Da konnte auch der starke Pole Tomasz Majewski nicht mithalten. Mit 20,24 Metern sicherte er sich aber platz zwei.
Und was war mit Sack? Der Leipziger konnte nicht an seine gute Vorstellung anknüpfen. Er blieb bei 19,70 Metern hängen und wurde Vierter.
"Mein Formaufbau in Richtung Deutsche Hallenmeisterschaft stimmt, bis auf letzte Woche. Da habe ich Lehrgeld bezahlt. Heute habe ich mich viel besser gefühlt und das mit meiner persönlichen Bestleistung auch bestätigt", freute sich Bartels, der nach dem Wettkampf von Autogrammjägern umlagert wurde.
200 Meter
Das Duell des Abends: der Hallenweltmeister 2004, Dominic Demeritte von den Bahamas, trifft auf den HallenEuropameister 2005, Tobias Unger (LAZ Salamander Kornwestheim). Unger hält mit 20,53 Sekunden den Deutschen Rekord. Demeritte ist mit 20,66 der schnellste Mann der Bahamas über 200 Meter in der Halle.
In diesem Lauf ist der 21-Jährige Kai Doskoczynski vom LAC Quelle Fürth nicht mehr als schmückendes Beiwerk. Die Konzentration des Publikums gehört zur Recht Unger und Demeritte.
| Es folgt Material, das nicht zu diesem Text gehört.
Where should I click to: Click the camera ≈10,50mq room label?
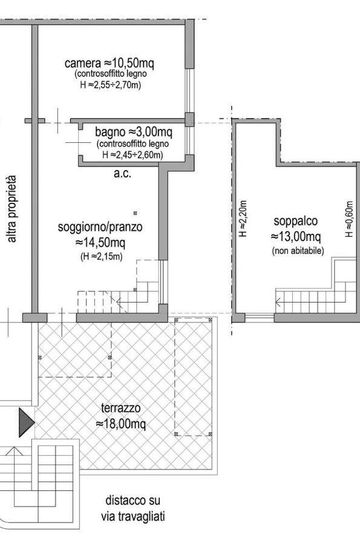pyautogui.click(x=109, y=64)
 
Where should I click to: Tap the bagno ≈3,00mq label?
pyautogui.click(x=134, y=131)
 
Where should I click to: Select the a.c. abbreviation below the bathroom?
pyautogui.click(x=123, y=173)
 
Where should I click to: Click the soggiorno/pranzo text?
pyautogui.click(x=100, y=227)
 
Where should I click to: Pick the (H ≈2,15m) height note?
pyautogui.click(x=101, y=257)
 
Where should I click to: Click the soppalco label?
pyautogui.click(x=296, y=221)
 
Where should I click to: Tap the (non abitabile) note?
pyautogui.click(x=298, y=251)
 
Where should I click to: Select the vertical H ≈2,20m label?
pyautogui.click(x=243, y=219)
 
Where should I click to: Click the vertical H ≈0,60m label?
pyautogui.click(x=349, y=219)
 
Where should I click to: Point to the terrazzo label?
pyautogui.click(x=121, y=408)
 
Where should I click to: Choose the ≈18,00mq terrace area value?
pyautogui.click(x=120, y=423)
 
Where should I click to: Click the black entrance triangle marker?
pyautogui.click(x=27, y=422)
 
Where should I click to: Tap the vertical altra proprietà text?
pyautogui.click(x=11, y=209)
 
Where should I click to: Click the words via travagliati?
pyautogui.click(x=133, y=516)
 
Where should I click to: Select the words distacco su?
pyautogui.click(x=133, y=501)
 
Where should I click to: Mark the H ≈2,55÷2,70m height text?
pyautogui.click(x=111, y=84)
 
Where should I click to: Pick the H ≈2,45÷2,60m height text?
pyautogui.click(x=133, y=155)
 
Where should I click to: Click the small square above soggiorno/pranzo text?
pyautogui.click(x=136, y=213)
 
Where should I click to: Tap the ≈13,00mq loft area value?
pyautogui.click(x=296, y=237)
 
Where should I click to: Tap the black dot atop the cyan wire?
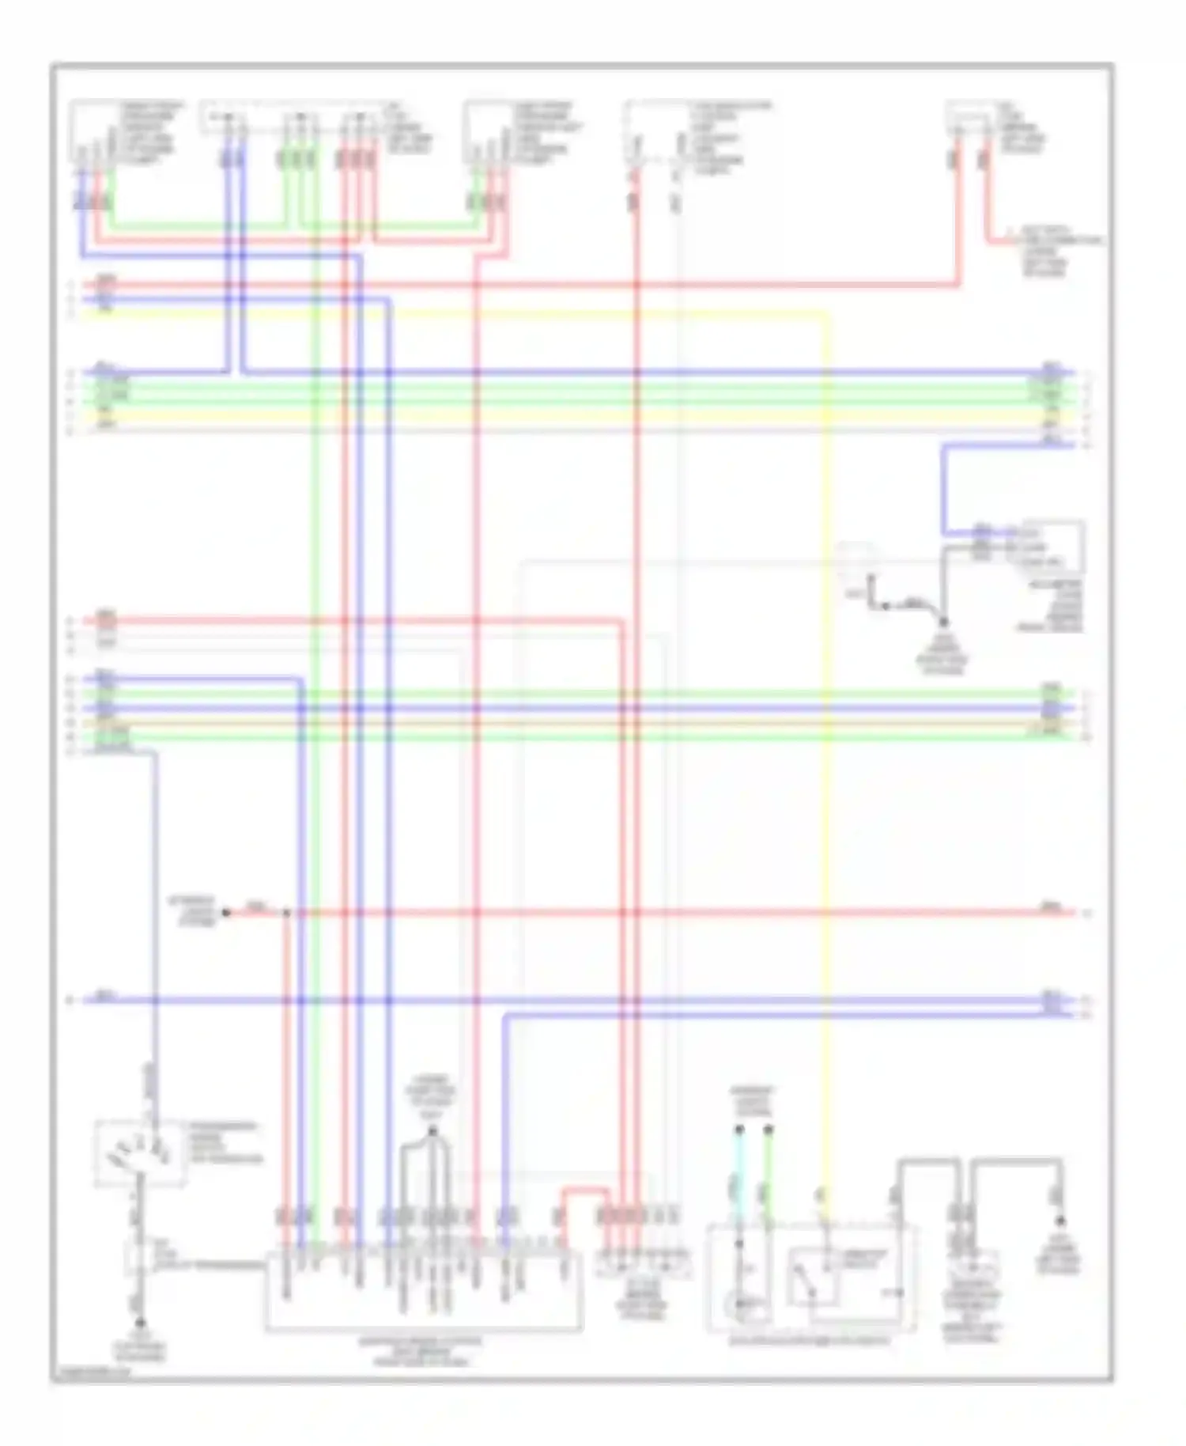point(738,1130)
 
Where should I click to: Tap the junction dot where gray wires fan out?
point(432,1132)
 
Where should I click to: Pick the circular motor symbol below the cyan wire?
point(742,1304)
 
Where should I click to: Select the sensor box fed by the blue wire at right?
point(1052,547)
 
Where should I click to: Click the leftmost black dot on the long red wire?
point(226,912)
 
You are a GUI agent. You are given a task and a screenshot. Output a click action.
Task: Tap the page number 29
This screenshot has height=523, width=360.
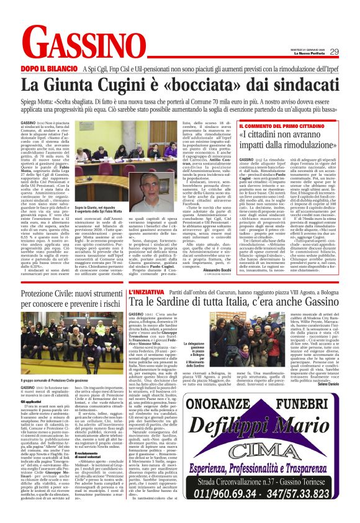click(334, 52)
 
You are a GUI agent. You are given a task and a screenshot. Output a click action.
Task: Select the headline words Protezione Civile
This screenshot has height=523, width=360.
click(47, 293)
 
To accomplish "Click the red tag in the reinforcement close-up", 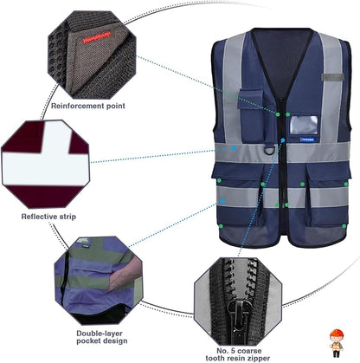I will (93, 40).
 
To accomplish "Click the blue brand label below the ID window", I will (303, 137).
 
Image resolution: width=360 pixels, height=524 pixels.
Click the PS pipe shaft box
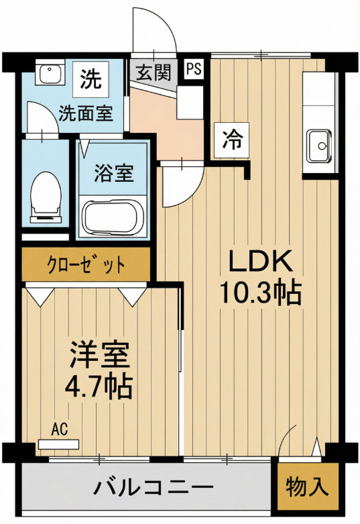(x=194, y=69)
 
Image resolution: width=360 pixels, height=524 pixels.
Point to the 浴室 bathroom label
(x=113, y=174)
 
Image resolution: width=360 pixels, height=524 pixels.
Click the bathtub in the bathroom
(x=112, y=216)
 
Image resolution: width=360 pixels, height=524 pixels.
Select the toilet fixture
(x=45, y=194)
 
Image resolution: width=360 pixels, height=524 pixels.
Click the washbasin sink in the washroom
(x=48, y=74)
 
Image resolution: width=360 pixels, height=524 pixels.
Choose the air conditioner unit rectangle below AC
(x=59, y=443)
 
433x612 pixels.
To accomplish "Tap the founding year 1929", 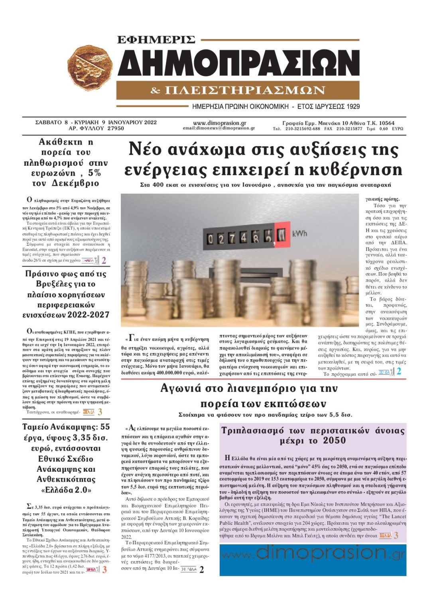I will [352, 107].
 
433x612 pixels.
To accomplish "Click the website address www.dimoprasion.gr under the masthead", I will [219, 123].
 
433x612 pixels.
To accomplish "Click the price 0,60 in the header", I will [383, 129].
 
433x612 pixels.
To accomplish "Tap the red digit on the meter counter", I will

Ruhig und konzentriert bereiten sich die beiden Sprinter auf ihr Duell vor. Freundschaftlich gehen sie miteinander um. Doch als der Startschuss fällt, gibt es keine Freunde mehr. Unger schießt aus den Blöcken, baut schnell Geschwindigkeit auf, findet seinen Laufrhythmus. Schon in der zweiten Kurve ist klar, Demeritte ist in Düsseldorf keine Konkurrenz für den deutschen Sprintstar. Der hält sein Tempo bis ins Ziel. Für den Sieger bleibt die Uhr bei 20,89 Sekunden stehen. Demeritte enttäuscht mit 21,36 Sekunden.
Da waren auch noch der Schwede Johann Wissman und Sebastian Ernst vom TV Wattenscheid im BLauf schneller. Wissman spurtete auf 21,04 Sekunden, Ernst kam nach 21,33 Sekunden ins Ziel. "Die Anfangskurve war gut, aber dann konnte ich den Schritt nicht mehr lang ziehen. Dadurch war die Zeit enttäuschend", ärgerte sich Ernst.